问题
I have a specific format XML document that I will get pushed. This document will always be the same type so it's very strict.
I need to parse this so that I can convert it into JSON (well, a slightly bastardized version so someone else can use it with DOJO).
My question is, shall I use a very fast lightweight (no need for SAX, etc.) XML parser (any ideas?) or write my own, basically converting into a StringBuffer and spinning through the array? Basically, under the covers I assume all HTML parsers will spin thru the string (or memory buffer) and parse, producing output on the way through.
Thanks
edit
The xml will be between 3/4 lines to about 50 max (at the extreme)..
回答1:
No, you should not try to write your own XML parser for this.
SAX itself is very lightweight and fast, so I'm not sure why think it's too much. Also using a string buffer would actually be much less scalable then using SAX because SAX doesn't require you to load the whole XML file into memory to use it. I've used SAX to parse through multigigabyte XML files, which you wouldn't be able to do using string buffers on a 32 bit machine.
If you have small files and you don't need to worry about performance, look into using the DOM. Java's implementation can be kind of annoying to use (You create a document by using a DocumentBuilder, which comes from a DocumentBuilderFactory)
The code to create a document from a file looks like this:
Document d = DocumentBuilderFactory.newInstance().newDocumentBuilder().parse(new FileInputStream("file.xml"));
(note that keeping a reference to your document builder will speed things up if you need to parse multiple files)
Then you use the function in org.w3c.dom.Document to read or manipulate the contents. For example getElementsByTagName() returns all the Elements with a certain tag name.
回答2:
It really depends on the type of XML you're parsing.

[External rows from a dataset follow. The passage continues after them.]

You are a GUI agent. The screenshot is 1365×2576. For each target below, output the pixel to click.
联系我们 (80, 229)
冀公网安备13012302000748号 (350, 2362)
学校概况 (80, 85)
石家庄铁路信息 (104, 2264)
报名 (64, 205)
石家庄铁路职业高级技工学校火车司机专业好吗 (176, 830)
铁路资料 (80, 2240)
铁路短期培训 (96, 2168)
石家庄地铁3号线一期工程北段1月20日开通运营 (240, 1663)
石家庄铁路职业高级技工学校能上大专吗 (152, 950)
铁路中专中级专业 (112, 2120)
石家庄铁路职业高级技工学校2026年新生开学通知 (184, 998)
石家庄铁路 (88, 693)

I wouldn't write your own parser when there's something already there to do the job for you.
The choice of SAX/DOM is really based on what you're trying to parse, see this for how to decide on which one to use:
http://geekexplains.blogspot.com/2009/04/sax-vs-dom-differences-between-dom-and.html
Even if you don't use SAX/DOM there are still simple options available to you, take a look at Simple : )

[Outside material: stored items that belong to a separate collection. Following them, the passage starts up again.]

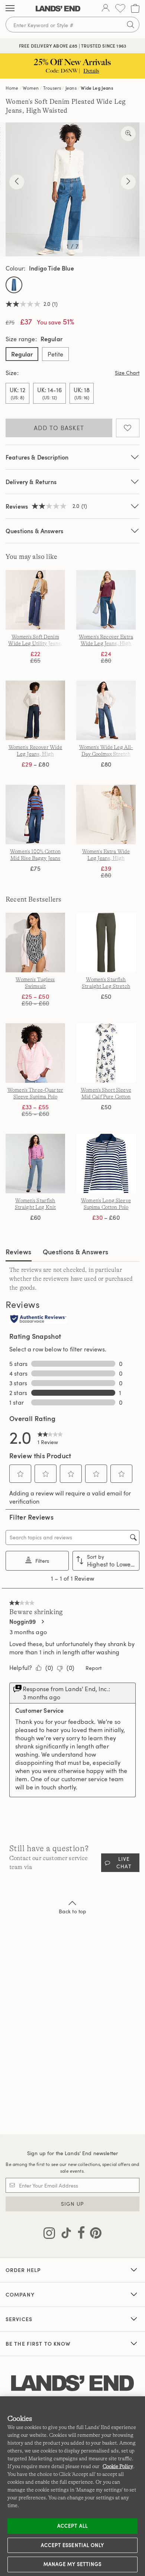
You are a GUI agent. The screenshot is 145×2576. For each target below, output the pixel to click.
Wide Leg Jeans (97, 88)
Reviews (19, 1251)
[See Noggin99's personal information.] (42, 1622)
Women (31, 88)
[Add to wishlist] (127, 428)
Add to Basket (59, 428)
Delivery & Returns (31, 481)
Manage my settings (73, 2564)
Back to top (73, 1911)
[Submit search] (130, 24)
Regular (22, 354)
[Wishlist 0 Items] (120, 8)
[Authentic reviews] (38, 1319)
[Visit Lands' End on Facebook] (79, 2234)
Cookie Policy (118, 2466)
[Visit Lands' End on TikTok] (64, 2234)
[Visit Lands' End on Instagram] (49, 2234)
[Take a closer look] (128, 133)
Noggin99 (22, 1621)
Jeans (71, 88)
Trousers (52, 88)
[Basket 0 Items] (135, 8)
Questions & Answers (34, 531)
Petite (55, 354)
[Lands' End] (58, 8)
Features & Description (37, 457)
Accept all (72, 2525)
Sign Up (72, 2203)
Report (94, 1667)
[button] (20, 1474)
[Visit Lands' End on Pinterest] (94, 2234)
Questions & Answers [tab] (76, 1251)
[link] (50, 1437)
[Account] (106, 8)
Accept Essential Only (72, 2545)
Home (12, 88)
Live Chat (123, 1862)
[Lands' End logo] (72, 2383)
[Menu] (10, 8)
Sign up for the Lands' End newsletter (72, 2153)
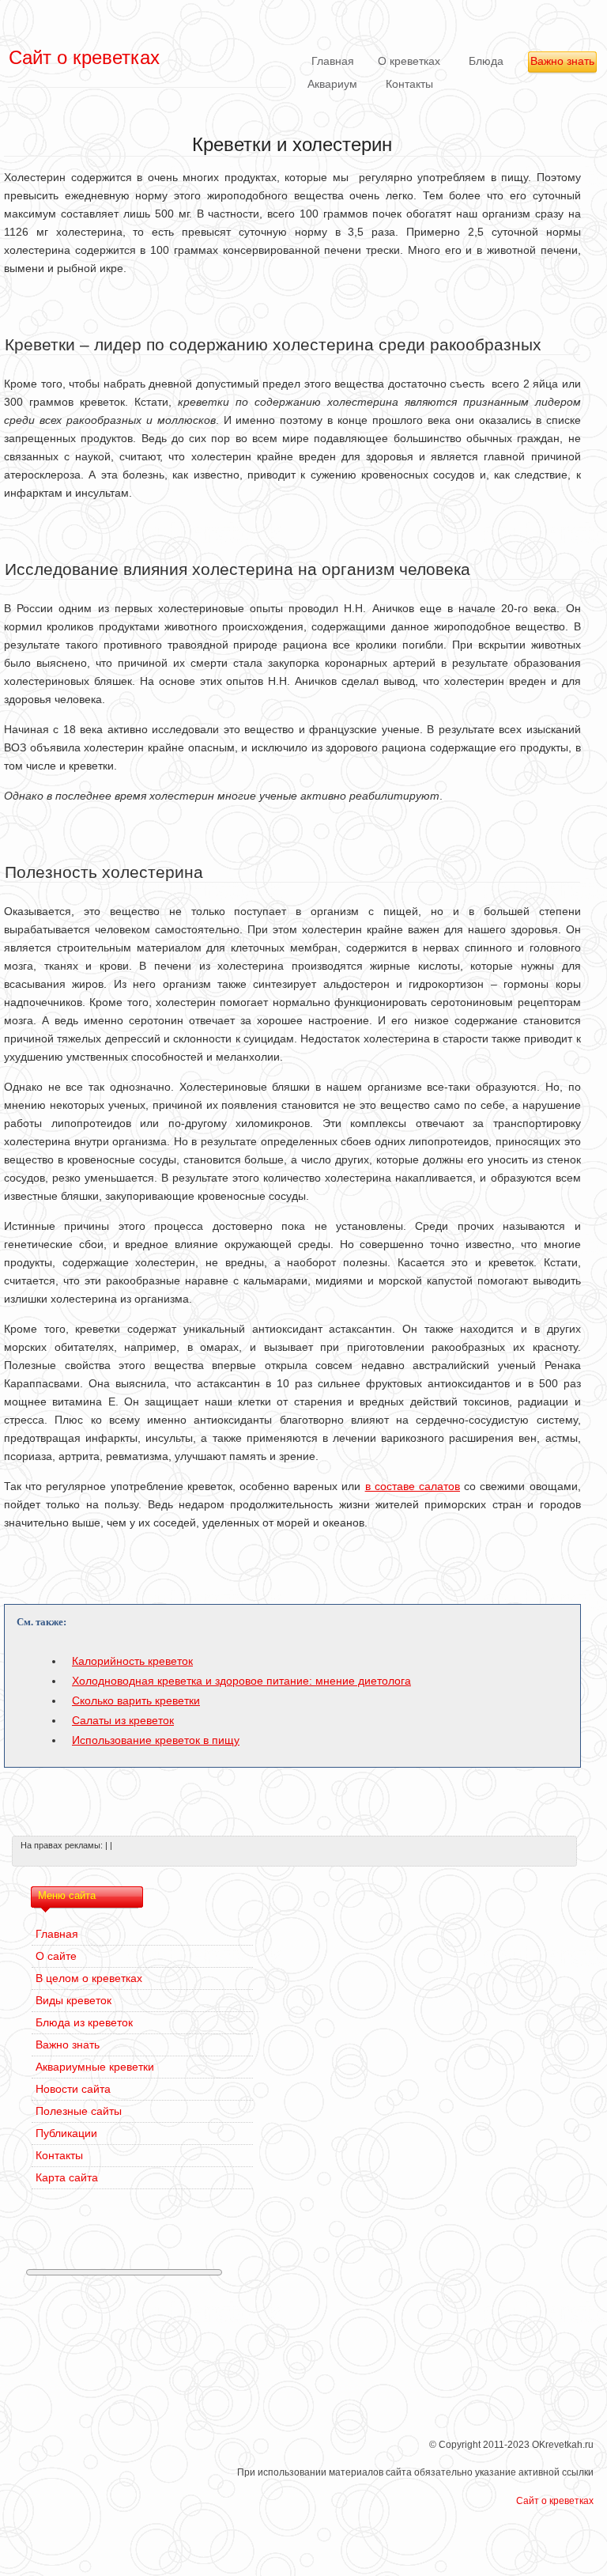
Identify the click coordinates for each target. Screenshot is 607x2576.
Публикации (66, 2133)
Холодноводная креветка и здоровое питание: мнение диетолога (241, 1680)
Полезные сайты (79, 2111)
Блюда (486, 61)
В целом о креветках (89, 1978)
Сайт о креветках (555, 2500)
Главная (332, 61)
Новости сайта (73, 2088)
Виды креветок (73, 2000)
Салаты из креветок (123, 1720)
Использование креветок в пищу (155, 1740)
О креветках (409, 61)
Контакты (409, 84)
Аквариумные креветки (95, 2066)
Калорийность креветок (132, 1661)
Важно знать (562, 61)
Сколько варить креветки (136, 1700)
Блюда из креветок (84, 2022)
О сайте (56, 1956)
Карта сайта (67, 2177)
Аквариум (332, 84)
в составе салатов (412, 1486)
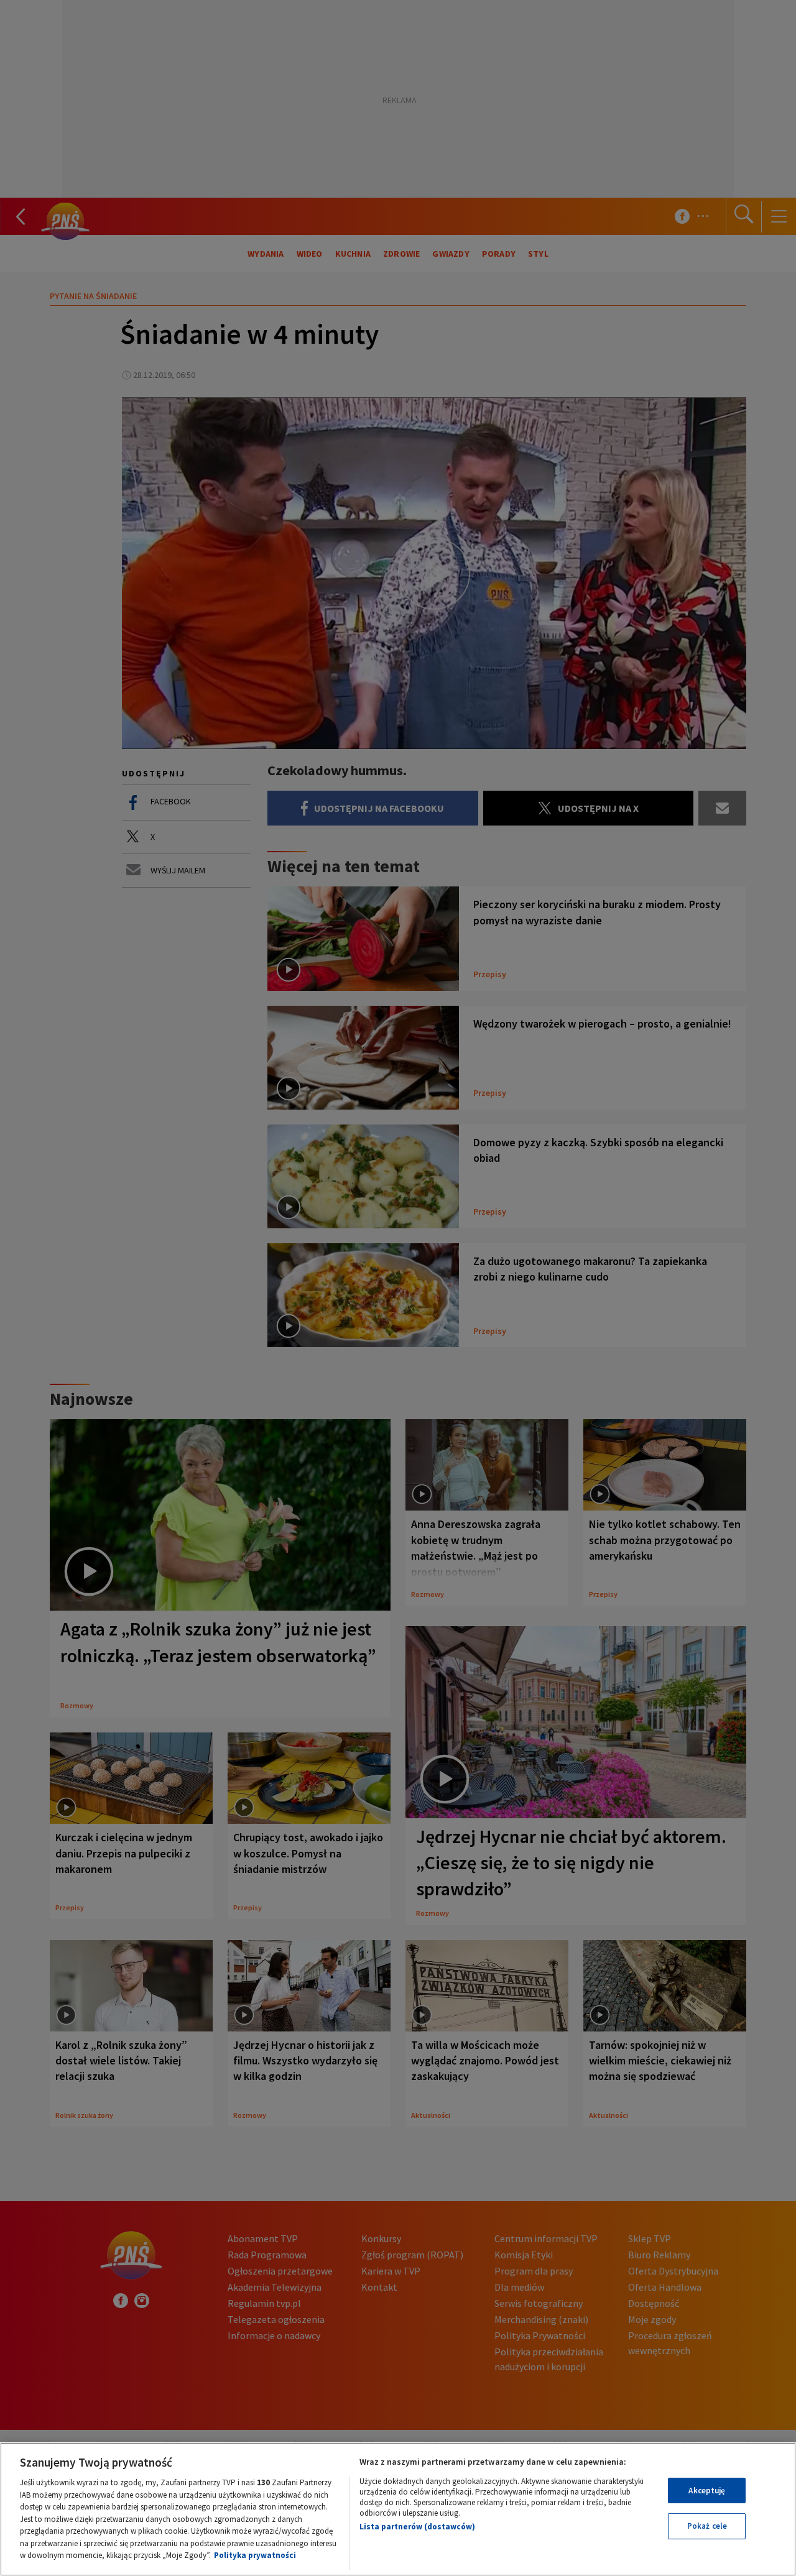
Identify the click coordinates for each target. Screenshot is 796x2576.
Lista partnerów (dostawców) (417, 2526)
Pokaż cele (707, 2526)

http://simple.sourceforge.net/
You may also want to consider STaX.
回答3:
Maybe you should look at kXML 2, a small XML pull parser specially designed for constrained environments, to access, parse, and display XML files for Java 2 Micro Edition-enabled devices. It works well with Java SE/EE too ;-). As it is designed for micro edition, it is really light-weight (small footprint) and IMHO really easy to use (much more easier than SAX/DOM etc. stuff).
From my own experience with kXML 2: I used it to parse XML files larger than 1 GB - Wikipedia dumps and I was very happy with performance / memory consumption etc.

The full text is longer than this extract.